Later down the line, Sheryl hired Trina and she became Sheryl’s engineer for a number of records.
When Sheryl heard about this whole situation and said she was coming up to Keith’s, she brings Trina with her and Trina brings a suitcase. What’s it full of? Microphones, because I told Sheryl that we’re only using four or five mics.
Sheryl likes to think she’s an engineer and she goes on both sides of the brain when it goes to recording. She’s not just on the artistic side. She’s thinking, “I ain’t going out there and have a chance to be with Keith Richards and screw up because they don’t have enough microphones. I’m bringing Trina with me and bringing some mics.”
Of course, that suitcase was never opened. We recorded with Sheryl and did some cool stuff. I don’t know if it’ll ever come out, but it was recorded with the five microphones.
The album, Timeless: Hank Williams Tribute, got a Grammy as the Best Country Record. There were 12 people on the record and everybody got a Grammy.
I’m at the Grammys and Keith is not. I don’t know if you’re aware how Grammy voting works. There are five categories: the Song of the Year, the Record of the Year, the Album of the Year, the Best New Artist, and I think there’s one other. Maybe there are only four, but four or five main categories that you have to vote in. The rest of the categories, you can choose. You can vote in 12 and you pick which ones you want to vote in.

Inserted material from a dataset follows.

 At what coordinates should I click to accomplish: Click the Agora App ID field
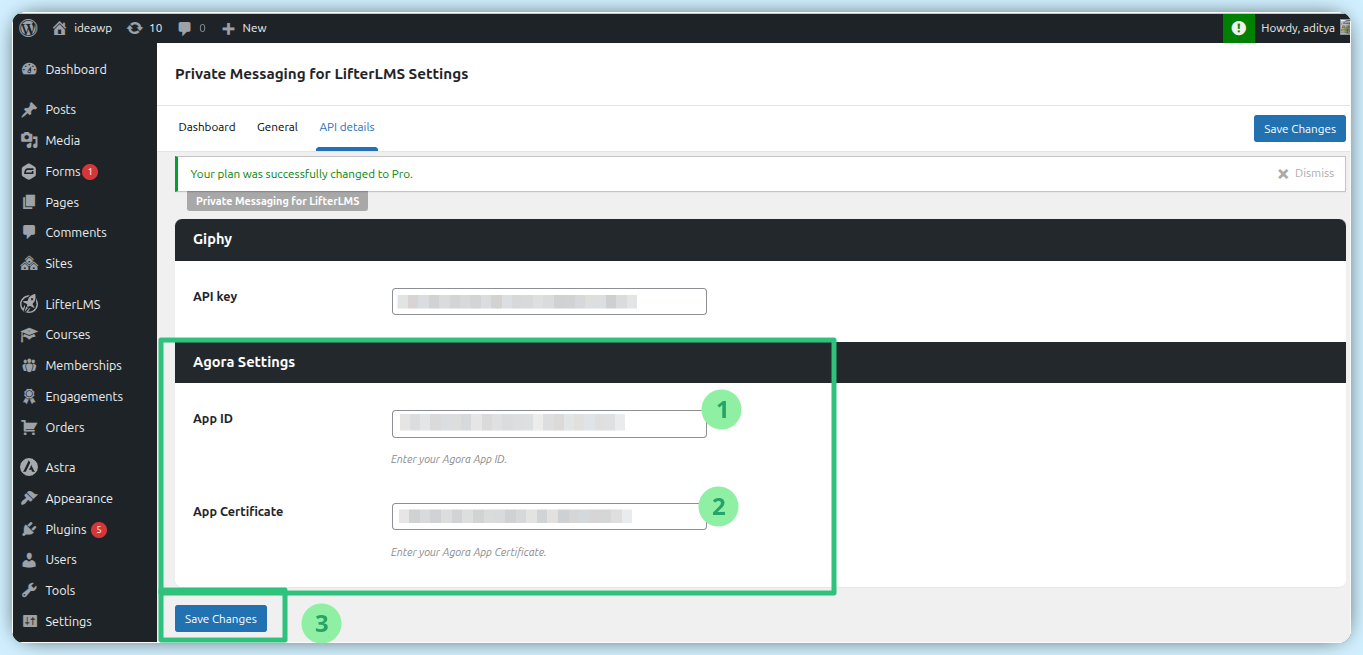[549, 424]
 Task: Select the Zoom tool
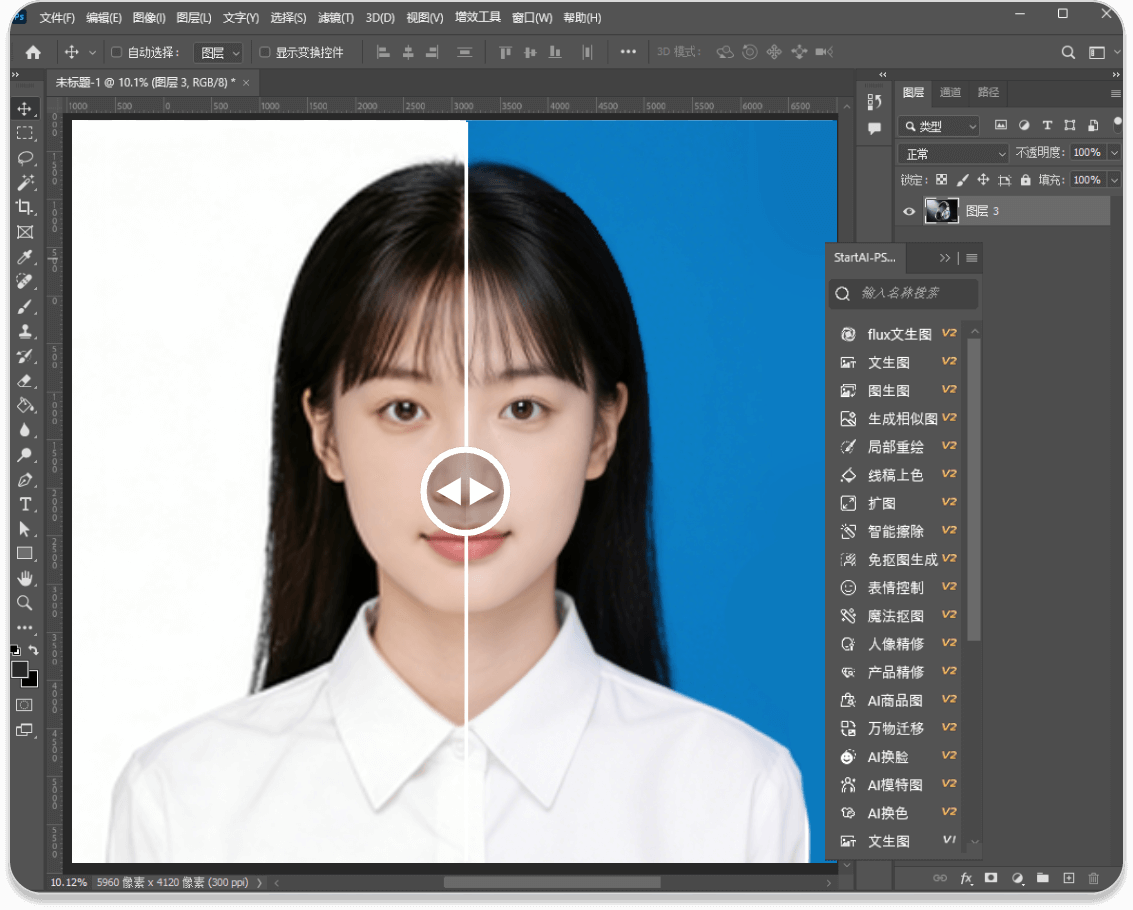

With those other categories, they do a lottery. It’s like drawing names out of a hat. Based upon the lottery, that’s what gets televised. They televise those first four or five that I was talking about, always. Those are the closers of the show. The other ones, up to that point, are all done by this lottery. The Best Country Record did not win the lottery that year, so it was not televised.
We found out ahead of the broadcast that Timeless won. Naturally, I called Keith. I said, “Hey, we won!”
It was a big deal because he’d never won a Grammy and neither had I. I’d been nominated a few times and Keith had gotten one of those Lifetime Achievement Awards, but had never won a Grammy. The Stones were the bad boys and they never won the Grammys just because of the way that baloney works. It was an exciting moment for everybody.
The positive feedback and Grammy validated our recording method. Really, the recognition has nothing to do with the recording as much as the recording didn’t get in the way. The recording didn’t make the song what is was. Of course, it was only one song of many on a record. You can’t point to which one made the difference, but we did a damn good job and it holds up very well against the other stuff on the record.
This is what the Grammys were about in the first place when they started. Grammys were about the performance and the music. That’s really what made the effort win in that way. Of course, it was gratifying then, but it didn’t surprise me because we weren’t on an SSL console with the most expensive studio in the world. It’s not that that had anything to do with winning the Grammy. Come on, I knew better than that. So did, really, everybody else involved.
Still, the award meant a lot to us. Let’s face it. Especially with Jane saying, “You can’t record down here.” What a vindication that was. “Not only can we not record down here, but we can win a Grammy down here.” Whatever it was – and I’m not trying to slag Jane off in any way. I love Jane. It was an understandable response from her point of view because none of these people understand any of this stuff. I barely understand it, so what do I expect from anybody else?